> YOUR INSTRUCTIONS: Pick out each line of the records in which the word "target" appears.

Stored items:
********************
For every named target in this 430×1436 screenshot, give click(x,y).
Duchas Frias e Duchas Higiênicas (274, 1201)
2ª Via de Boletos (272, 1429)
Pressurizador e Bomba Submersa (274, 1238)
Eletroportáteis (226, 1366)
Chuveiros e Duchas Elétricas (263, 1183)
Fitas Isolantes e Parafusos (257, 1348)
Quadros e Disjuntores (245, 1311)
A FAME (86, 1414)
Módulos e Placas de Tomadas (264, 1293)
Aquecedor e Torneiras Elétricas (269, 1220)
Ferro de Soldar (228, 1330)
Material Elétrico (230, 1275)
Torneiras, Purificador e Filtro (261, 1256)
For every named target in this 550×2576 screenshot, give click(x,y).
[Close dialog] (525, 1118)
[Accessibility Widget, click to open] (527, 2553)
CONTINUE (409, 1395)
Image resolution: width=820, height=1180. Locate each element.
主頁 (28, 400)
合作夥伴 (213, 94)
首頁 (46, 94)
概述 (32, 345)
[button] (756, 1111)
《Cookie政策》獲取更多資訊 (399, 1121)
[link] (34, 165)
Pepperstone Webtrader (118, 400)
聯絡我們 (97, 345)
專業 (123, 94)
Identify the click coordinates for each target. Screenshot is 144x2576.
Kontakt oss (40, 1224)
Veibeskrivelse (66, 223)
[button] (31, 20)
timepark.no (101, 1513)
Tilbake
********************
> YOUR SOLUTION:
For every named target in this 430×1436 screenshot, give click(x,y).
For every named target in this 550×2576 screenshot, give click(x,y).
Identify the click coordinates for each target. Screenshot is 144x2576.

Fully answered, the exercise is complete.